Tras una noche llena de implacables suplicios morales
para ambos, Balta, irritados los nervios por la vigilia y los
pesares, transido, cárdeno de incurable desventura, con el
amanecer, volvió al campo, abandonando a Adelaida en la morada
de la aldea. Ella permanecía dormida y enlutada sobre el
lecho.
Llegó Balta a la cabaña y la volvió a abandonar, para ir a
errar allende los páramos. Sin darse cuenta, advirtiose de
pronto en el mismo montículo herboso que está al pie de la
cresta calva, esbelta y tallada, donde la mañana anterior
estuvo sentado, las piernas colgando sobre el abismo.
Hacía buen tiempo ahora. Un sol caluroso y dorado esparcía
su flama sobre los nacientes brotes de los terrosos sembríos,
y el cielo despejábase de momento en momento. El rocío
brillaba entre las primeras briznas, y cuando Balta subió a la
cima, revolaban a su alrededor algunas ledras que se le
pegaron de los follajes del tránsito, y tenía empapado el
pantalón hasta más arriba de la rodilla. Aquella ropa
encharcada empezó a despedir
un vaho tibio e inocente.
Balta, sentado en el filo de la roca, miraba todo esto como
en una pintura. De su cerebro dispersábanse tumefactas y
veladas figuras de pesadilla, bocetos alucinantes y dolorosos.
Contempló largamente el campo, el límpido cielo turquí, y
experimentó un
leve airecillo de gracia consoladora y un basto candor
vegetal.
Abríase su pecho en un gran desahogo, y se sintió en paz y
en olvido de todo, penetrado de un infinito espasmo de
santidad primitiva.
Sentose aun más al borde del elevado risco. El cielo
quedó limpio y puro hasta los últimos confines. De súbito,
alguien rozó por la espalda a Balta, hizo este un brusco
movimiento pavorido hacia adelante y su caída fue instantánea,
horrorosa, espeluznante, hacia el abismo.
VIII
Por la tarde de aquel mismo día, en la casa de la
aldea, Adelaida, ignorante aún del espantoso fin de su marido,
yacía en el lecho, descarnada y llorando. Doña Antuca, sentada
en el umbral del dormitorio, velaba el sueño del nieto, que
acababa de nacer esa mañana. El niño, de vez en vez,
sobresaltábase sin causa y berreaba dolorosamente.

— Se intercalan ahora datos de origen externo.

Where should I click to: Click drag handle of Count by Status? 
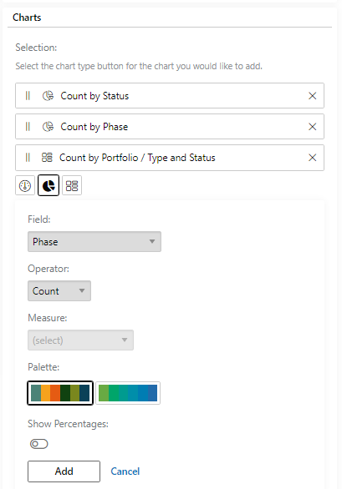point(28,96)
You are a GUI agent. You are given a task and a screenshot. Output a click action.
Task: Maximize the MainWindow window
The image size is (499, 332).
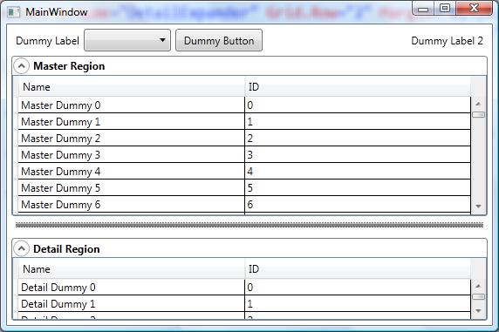click(x=445, y=8)
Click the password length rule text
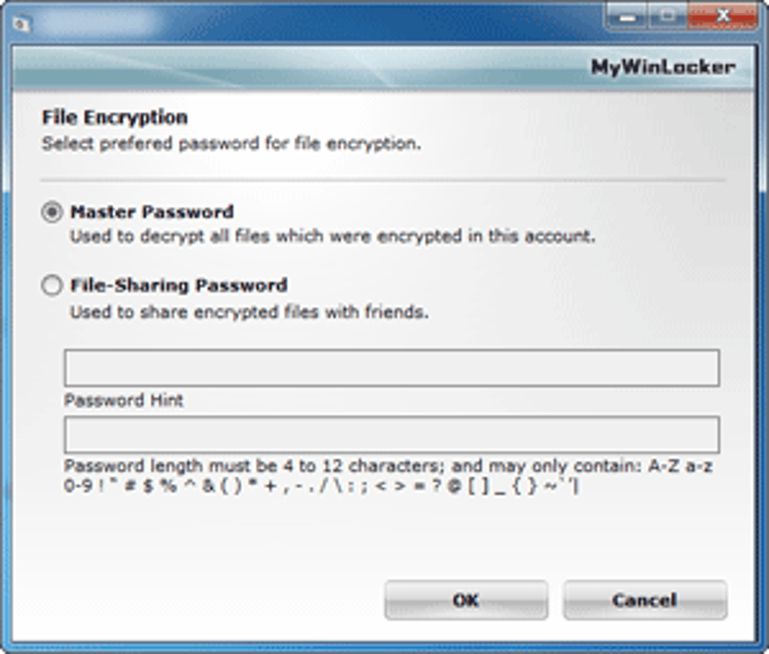769x654 pixels. point(388,476)
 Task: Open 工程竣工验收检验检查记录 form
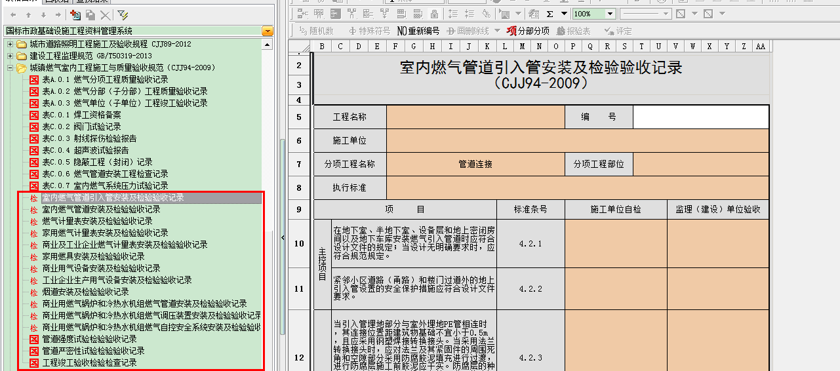(89, 362)
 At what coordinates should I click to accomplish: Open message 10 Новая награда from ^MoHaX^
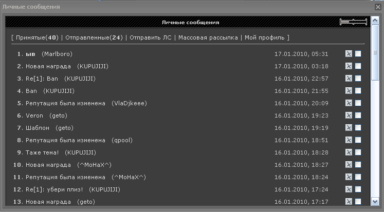pyautogui.click(x=48, y=165)
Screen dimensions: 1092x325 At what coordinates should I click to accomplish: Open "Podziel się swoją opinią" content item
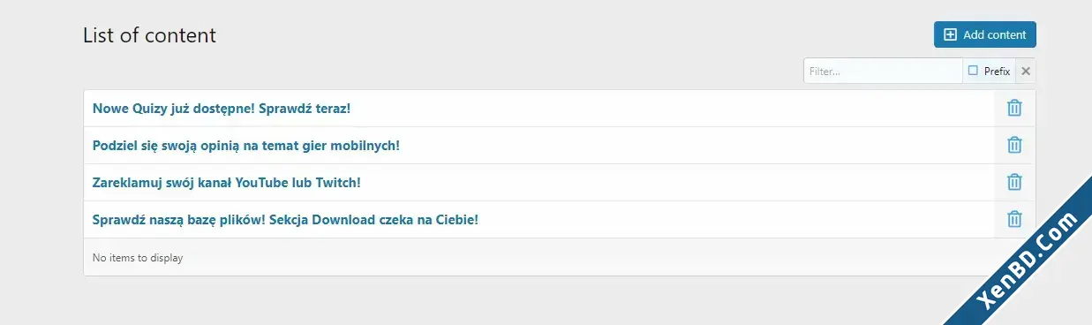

Un cirio que ardía ante el ara empezó a chorrearse; su
pabilo giraba a pausas y en círculo, chisporroteando, y,
cuando la mano trémula de la abuela fue a despavesarlo y a
arreglarlo, hallolo mirando largamente a la puerta que
permanecía entornada al corredor. Llorando salía por allí la
triste lumbre religiosa, hincábase a duras penas en los fríos
pañales del poniente y ganaba por fin hacia lo lejos.
Era el mes de marzo y empezó a llover.